Personal Notes for learning Japanese.

17 October 2007

Electronic Dictionaries

As per my previous post, I far prefer using an electronic dictionary for studying Japanese over paper based dictionaries. Some advantages of electronic dictionaries:

  • Handwriting input - by far, this is the easiest way to search for a character or a word - just write it, and the computer will recognise and automatically look it up. As a bonus, it allows you to practice your handwriting and also helps you remember the character (through motor memory).
  • Ability to look up multiple dictionaries simultaneously - no single dictionary is perfect. Electronic dictionaries allow multiple dictionaries to be searched, and allow you to browse all matching results returned.
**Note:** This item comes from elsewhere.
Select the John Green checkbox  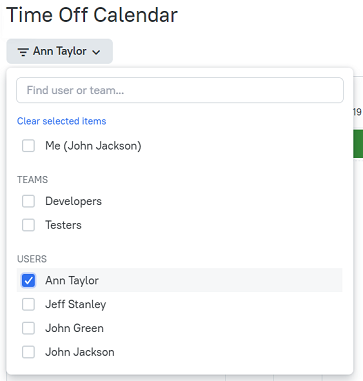click(x=28, y=328)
I have encountered more than a few phrases that was made clear only on one dictionary but not the others.
  • Ability to search by kana (or even romaji!)
  • Speed - paper based dictionaries can take minutes to search for entries, on an electronic dictionary, the search is complete within seconds of completing the handwriting
  • Cross indexing and searching - looking up the entry for one word allows related words to be looked up as well.

The following paragraphs summarizes various PC or PDA based electronic dictionaries I have tried, on various devices (sorted by increasing sophistication, usability but also complexity and cost.) I have *not* tried the dedicated 電子辞書 (those small handheld electronic dictionaries from Sharp, Seiko, Casio, Canon etc.) mainly because these are difficult to purchase in Australia and besides, why spend hundreds of dollars buying a dedicated unit that doesn't do anything else when I can leverage my existing gadget collection (PCs, PDAs, mobile phones)?
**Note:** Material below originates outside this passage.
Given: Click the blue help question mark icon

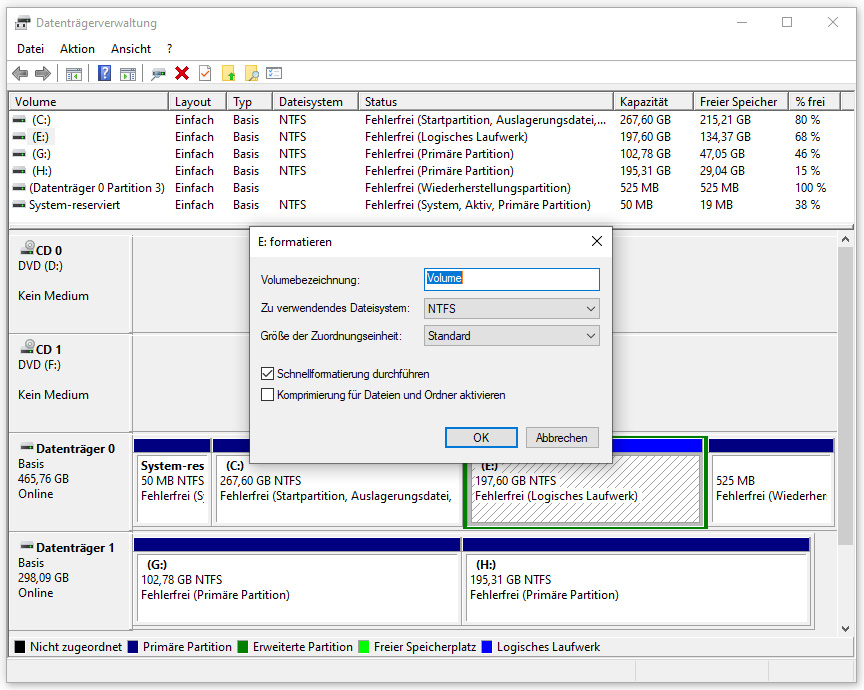Looking at the screenshot, I should 104,73.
If you *are* interested in these electronic dictionaries, check out this link and this link.

Firstly, let's cover off the software, then the devices supporting the software. I have basically used the following programs: JWPce, EBWin/WBPocket, zdict, zten and sljisho. There are lots of other good dictionary programs out there (including a few that support the PDIC format originally used on PalmOS handhelds), however, I have never tried them since I am perfectly happy with the ones I have tried.


This works on PC (Windows XP) and PDA (Windows Mobile). It doesn't require Japanese language support to be enabled in your computer/PDA, since it comes with it's own fonts and automatically translates romaji entered into hiragana/katakana/Kanji.

The author calls JWPce a "Japanese word processor" but I think that's a bit misleading, since its word processing features are extremely limited (it doesn't support character formatting capabilities and only has the most rudimentary paragraph formatting capabilities). It's probably more accurate to refer to it as "a text editor for entering Japanese text, with a built in user-extensible set of dictionaries."

The main advantage of JWPce is that it is extremely easy to install (it self installs the first time you run the executable) and doesn't require any additional libraries or fonts or text input support. I have it installed on just about every device I own: several PCs, including my company supplied laptop that I use for work, as well as my PDA and even my mobile phone (which runs Windows Mobile).

As a text editor, it's pretty good, but only has basic features. I use it a lot to input lesson summaries and notes, and also to compose email (I type it in Japanese on JWPce, then cut and paste into an email program).

It supports an extensive Kanji character reference lookup function, based on an early version of KANJIDIC2. You can find the Kanji character you are looking for in several ways: the easiest if you know the reading is to type the reading in hiragana, and then use JWPce's Convert function to convert it to Kanji. After that, you can select the character, and look up the information using "Kanji Get Info ..."

You can also look up Kanji using other wasy (Bushu lookup, SKIP lookup, Index Lookup etc.) My favourite is "Multi Radical Lookup" which allows you to select components that make up the character, and it will narrow down the search to characters containing these components (the list of components are basically the list of 214 Bushus).

It also has a built in dictionary. You can load as many dictionaries as you want (and it can search them simultaneously), and specify the search order, but they all have to be in EDICT format. There are several dictionaries available in this format (including EDICT, ENAMDICT) from the Monash Nihongo ftp archive.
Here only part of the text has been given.